**QUOTED TEXT**.
********************
Bipin Chandran & P R Sanjai / New Delhi/Mumbai September 26, 2006
 
 
 
Cases of near mid-air collisions, like the Jet Airways-Sukhoi incident over Rajkot last week — which might make you sit up — are rare. By and large, planes do fly to destinations safe and sound. 
 
However, the infrastructure needed to ensure that planes fly safely is under strain; there is overcrowding above metropolitan airports; and there is an acute dearth of air traffic controllers. 
 
And to add to the woes of the traffic controllers, the government is introducing technology to gradually reduce the flying distance between two aircraft from 50 nautical miles to 15 so that more planes can land sooner. Even the height separating two aircraft is being halved from 2,000 ft to 1,000. This means double the number of planes can fly in the same airspace. 
 
This is definitely good news for passengers impatient with the seemingly endless circling before landings. But this also means the work of an air traffic controller will double, unless new officers are recruited soon. 
 
Says an executive with Kingfisher Airlines, “While this move will allow more planes to fly, it will burden air traffic controllers until their strength is increased.” 
 
The manpower shortage is alarming. Over 3,000 aircraft criss-cross India’s airspace every day, but the number of traffic controllers is just a fourth of what is required. There are about 1,313 controllers in India; 4,000 are needed to meet the requirements of the International Civil Aviation Organisation, according to the ATC Guild, the association of air traffic controllers. 
 
Around 80 controllers work through the week guiding about 1,200 aircraft in the Delhi airspace. Of these, 500 land and take off, the rest overfly. 
 
“We are looking at ways to increase the number of air traffic controllers. We have conducted two rounds of examinations. We will gradually bridge the gap,” says a civil aviation ministry official. 
 
But each new recruit will take over five years to train before he can become an air traffic controller. 
 
There are grave problems in non-metro airports too, especially the smaller ones, which budget airlines are rushing to.
********************
**PROBLEMS**.
1. In the article on air traffic controllers, how long does each new recruit take to train before becoming an air traffic controller?
2. Copy the air traffic article word for word, taking everything from "Says an executive" down to "the rest overfly.".

**DATA EXTRACT**.
********************
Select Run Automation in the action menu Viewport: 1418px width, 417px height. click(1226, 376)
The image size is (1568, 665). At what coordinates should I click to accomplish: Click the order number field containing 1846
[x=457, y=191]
********************
**SOLVED PROBLEMS**.
1. Over five years.

2.
Says an executive with Kingfisher Airlines, “While this move will allow more planes to fly, it will burden air traffic controllers until their strength is increased.” 
 
The manpower shortage is alarming. Over 3,000 aircraft criss-cross India’s airspace every day, but the number of traffic controllers is just a fourth of what is required. There are about 1,313 controllers in India; 4,000 are needed to meet the requirements of the International Civil Aviation Organisation, according to the ATC Guild, the association of air traffic controllers. 
 
Around 80 controllers work through the week guiding about 1,200 aircraft in the Delhi airspace. Of these, 500 land and take off, the rest overfly.